The letters regarding the new ordinance conclude by saying: "Please be advised that the continued operation of a medical marijuana dispensary on your property may result in legal action against you as a property owner."
Gennaro said a task force was set up including officials from the city manager's office, city attorney's office, police, city finance and code enforcement. They developed the list of 26 dispensaries, with information about the address, dispensary owner, property owner, whether it had a city business license, and how many times police had been called out.
The city attorney said the "calls for service" go back to January 2012. The dispensary showing the most calls was AMG Care Collective on Brundage Lane, with 22 calls. Gennaro said it's her understanding that dispensary has closed. In fact, they show a total of six or seven that are already shut down. Of those, it's not clear if one is closed, or if it's moved.
Gennaro said they need to double-check on some of the operations. That includes a few where addresses need to be verified.
Eyewitness News put in calls to all the property owners listed on the 17 letters that were mailed last Monday. None have responded, yet. Several said no one was available to comment.
At one dispensary in central Bakersfield, the property owner is listed as the attorney who has his office next door.
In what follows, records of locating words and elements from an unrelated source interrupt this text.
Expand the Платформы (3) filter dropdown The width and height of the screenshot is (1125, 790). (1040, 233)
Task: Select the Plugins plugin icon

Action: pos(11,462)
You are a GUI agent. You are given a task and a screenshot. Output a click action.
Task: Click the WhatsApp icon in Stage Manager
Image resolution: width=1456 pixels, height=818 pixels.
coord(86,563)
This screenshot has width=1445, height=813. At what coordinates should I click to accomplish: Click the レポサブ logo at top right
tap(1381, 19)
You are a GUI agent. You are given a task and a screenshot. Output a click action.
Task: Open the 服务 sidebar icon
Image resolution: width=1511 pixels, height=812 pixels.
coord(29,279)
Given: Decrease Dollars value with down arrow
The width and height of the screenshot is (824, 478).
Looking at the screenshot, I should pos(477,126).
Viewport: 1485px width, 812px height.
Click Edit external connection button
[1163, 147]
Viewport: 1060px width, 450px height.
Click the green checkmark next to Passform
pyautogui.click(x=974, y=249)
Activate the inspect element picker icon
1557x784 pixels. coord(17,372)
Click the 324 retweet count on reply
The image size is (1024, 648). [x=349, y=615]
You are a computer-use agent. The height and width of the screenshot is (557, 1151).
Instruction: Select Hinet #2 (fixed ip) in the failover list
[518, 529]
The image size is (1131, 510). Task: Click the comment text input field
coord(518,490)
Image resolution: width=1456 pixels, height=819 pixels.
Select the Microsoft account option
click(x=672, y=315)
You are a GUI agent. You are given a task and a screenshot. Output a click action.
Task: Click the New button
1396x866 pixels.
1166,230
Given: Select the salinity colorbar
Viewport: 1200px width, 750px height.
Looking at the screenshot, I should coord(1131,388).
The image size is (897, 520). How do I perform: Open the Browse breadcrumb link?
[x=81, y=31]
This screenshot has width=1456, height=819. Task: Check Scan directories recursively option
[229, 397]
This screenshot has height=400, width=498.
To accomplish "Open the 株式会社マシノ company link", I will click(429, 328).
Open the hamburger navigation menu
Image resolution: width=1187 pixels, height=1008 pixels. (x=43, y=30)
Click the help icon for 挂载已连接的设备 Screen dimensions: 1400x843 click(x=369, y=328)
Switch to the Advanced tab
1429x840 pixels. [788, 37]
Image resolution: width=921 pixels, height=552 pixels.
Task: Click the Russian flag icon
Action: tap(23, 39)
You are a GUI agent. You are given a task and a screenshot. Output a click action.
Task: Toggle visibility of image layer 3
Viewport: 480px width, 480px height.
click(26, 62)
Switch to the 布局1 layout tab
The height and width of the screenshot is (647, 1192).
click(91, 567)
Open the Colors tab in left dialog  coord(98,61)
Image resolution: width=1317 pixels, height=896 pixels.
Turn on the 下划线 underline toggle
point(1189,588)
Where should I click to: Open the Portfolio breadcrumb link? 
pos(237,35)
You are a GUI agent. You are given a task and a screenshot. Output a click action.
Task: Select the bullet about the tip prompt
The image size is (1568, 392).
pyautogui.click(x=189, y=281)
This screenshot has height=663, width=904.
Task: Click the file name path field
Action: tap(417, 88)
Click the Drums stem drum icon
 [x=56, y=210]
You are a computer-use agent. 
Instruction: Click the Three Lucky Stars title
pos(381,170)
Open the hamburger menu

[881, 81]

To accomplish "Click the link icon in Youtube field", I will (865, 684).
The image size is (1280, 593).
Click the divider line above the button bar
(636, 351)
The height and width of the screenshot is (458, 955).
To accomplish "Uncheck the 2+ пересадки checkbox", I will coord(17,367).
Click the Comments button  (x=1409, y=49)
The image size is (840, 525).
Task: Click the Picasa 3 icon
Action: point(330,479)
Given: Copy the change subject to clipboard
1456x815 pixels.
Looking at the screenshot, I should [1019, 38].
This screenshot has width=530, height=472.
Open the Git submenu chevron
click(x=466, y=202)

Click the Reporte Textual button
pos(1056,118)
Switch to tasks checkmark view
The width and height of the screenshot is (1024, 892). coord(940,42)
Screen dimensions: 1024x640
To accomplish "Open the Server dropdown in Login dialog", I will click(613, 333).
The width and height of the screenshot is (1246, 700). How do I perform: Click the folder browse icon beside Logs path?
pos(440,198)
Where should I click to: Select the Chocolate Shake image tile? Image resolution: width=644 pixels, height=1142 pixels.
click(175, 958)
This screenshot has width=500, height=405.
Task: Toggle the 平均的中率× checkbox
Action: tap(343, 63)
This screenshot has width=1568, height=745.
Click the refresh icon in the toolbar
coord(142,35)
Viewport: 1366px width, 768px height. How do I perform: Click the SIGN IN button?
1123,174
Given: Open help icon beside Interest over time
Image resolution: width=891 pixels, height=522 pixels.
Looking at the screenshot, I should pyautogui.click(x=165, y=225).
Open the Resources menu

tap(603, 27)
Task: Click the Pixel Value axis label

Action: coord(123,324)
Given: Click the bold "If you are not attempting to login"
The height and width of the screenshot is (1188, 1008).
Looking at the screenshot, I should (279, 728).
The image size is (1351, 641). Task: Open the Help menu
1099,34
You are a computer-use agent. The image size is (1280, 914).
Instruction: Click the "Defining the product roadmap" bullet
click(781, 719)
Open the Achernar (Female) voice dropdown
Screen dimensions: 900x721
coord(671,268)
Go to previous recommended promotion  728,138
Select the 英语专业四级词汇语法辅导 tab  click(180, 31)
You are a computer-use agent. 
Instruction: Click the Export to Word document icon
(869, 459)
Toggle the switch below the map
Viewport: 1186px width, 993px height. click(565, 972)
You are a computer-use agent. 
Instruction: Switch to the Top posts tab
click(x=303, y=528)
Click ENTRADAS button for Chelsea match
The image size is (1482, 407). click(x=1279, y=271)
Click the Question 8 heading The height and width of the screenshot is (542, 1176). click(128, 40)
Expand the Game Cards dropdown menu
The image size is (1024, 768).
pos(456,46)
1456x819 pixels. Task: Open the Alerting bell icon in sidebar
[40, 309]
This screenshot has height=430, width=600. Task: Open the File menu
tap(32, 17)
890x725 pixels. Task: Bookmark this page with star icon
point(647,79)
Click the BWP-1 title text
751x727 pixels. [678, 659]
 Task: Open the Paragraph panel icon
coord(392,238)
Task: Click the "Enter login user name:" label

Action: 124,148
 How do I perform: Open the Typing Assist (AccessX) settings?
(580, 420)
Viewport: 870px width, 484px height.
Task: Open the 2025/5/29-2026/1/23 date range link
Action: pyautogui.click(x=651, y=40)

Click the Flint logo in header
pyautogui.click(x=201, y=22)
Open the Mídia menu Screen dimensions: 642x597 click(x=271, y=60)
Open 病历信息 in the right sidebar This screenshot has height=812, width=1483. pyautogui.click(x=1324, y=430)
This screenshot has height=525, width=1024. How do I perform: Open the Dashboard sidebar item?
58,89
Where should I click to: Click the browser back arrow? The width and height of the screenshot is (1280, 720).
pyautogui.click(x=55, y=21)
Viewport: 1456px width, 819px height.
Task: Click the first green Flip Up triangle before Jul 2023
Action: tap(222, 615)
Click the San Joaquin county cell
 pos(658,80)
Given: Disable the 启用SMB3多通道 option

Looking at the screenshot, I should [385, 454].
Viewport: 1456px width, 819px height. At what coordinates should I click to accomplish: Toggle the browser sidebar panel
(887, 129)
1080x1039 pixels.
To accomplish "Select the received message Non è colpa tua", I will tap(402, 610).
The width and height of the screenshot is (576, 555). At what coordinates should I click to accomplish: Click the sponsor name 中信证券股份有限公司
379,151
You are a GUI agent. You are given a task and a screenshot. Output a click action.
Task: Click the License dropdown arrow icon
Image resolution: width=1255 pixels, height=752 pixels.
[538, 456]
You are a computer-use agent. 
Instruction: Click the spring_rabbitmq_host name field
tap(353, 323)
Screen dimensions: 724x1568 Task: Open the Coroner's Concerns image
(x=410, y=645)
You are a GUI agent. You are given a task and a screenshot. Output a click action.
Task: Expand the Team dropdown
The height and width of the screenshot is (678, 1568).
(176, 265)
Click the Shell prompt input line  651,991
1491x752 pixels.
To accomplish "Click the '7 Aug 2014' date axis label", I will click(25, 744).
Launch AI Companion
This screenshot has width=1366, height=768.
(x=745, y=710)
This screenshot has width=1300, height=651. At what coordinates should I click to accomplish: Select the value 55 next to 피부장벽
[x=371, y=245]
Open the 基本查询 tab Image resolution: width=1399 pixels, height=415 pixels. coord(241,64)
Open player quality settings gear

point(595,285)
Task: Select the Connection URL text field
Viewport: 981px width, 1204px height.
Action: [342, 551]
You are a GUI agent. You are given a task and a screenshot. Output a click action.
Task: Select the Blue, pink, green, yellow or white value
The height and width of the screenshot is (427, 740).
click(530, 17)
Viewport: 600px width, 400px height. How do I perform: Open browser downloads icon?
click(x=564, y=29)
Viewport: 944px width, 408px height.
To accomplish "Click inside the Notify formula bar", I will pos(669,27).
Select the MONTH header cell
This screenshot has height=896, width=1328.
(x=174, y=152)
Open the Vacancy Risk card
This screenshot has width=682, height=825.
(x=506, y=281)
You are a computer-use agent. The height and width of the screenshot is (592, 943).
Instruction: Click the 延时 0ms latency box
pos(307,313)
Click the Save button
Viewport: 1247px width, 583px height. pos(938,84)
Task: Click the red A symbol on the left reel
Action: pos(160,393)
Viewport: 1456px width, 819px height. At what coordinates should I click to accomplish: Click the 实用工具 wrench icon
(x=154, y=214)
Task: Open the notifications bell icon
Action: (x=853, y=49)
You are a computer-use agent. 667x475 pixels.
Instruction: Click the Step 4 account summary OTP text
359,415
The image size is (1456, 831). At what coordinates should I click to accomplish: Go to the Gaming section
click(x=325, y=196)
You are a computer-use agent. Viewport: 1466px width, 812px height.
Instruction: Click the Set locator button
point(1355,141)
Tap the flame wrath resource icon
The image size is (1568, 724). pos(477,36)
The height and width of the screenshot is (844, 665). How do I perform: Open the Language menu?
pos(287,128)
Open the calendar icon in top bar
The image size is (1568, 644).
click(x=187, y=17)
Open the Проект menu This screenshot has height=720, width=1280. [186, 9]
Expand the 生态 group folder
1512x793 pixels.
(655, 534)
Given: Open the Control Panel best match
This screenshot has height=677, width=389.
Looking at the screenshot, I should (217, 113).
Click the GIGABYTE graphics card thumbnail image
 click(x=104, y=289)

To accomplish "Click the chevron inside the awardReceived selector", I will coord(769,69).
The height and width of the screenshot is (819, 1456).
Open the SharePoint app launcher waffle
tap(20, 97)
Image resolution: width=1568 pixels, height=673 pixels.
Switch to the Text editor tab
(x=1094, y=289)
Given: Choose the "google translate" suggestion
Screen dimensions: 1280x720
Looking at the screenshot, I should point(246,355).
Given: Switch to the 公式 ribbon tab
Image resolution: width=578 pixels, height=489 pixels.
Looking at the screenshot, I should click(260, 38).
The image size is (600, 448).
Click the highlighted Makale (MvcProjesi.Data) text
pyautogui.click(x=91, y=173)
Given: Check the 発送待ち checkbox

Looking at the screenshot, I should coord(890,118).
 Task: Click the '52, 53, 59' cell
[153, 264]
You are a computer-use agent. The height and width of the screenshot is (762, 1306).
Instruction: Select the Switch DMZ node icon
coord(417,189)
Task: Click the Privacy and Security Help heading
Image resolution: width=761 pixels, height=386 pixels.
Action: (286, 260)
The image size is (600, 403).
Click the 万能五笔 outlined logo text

That property owner said he had not received the letter from the city, and he had no comment at this time.
Eyewitness News also did a spot check of various dispensary operators. Several wouldn't comment. It looked like one might be closed, and several said they didn't know anything about the letter to their landlord.
Gennaro said about half the 26 dispensaries on the list appeared to have a business license from the Bakersfield finance office. And, she said a dispensary could still get one.
"In Bakersfield (city business licenses) are not regulatory, they're revenue-generating," Gennaro said. "It's very clear in our code that simply because one has a business license, or applies for a business license, that does not necessarily mean that they're a permitted use within the city of Bakersfield."
Asked if people could still grow medical marijuana for themselves, Gennaro said that they cannot.
"This ordinance doesn't allow growth for personal use," Gennaro told Eyewitness News. "But, I think in terms of this particular enforcement, it's safe to say that that hasn't been, that's not our focus."
The focus is on enforcing the ban on the dispensaries. The city attorney said they hope to hear from more property owners, and then take the next steps, if necessary.
"See how many are still active, and hopefully we'll see another round of closures," she said. And if there are some still active, Gennaro says landlords will get a "stricter" letter, and the dispensary operators will also get letters.
That will leave the city with a "short list" of operations to deal with, Gennaro said. Then, the city will check which dispensaries had the most serious calls for police to respond. Those will get the first action in that next round.

"Which ones we actually send out code enforcement," Gennaro said. "And letters from the City Council that say, you need to leave, or we're going to court."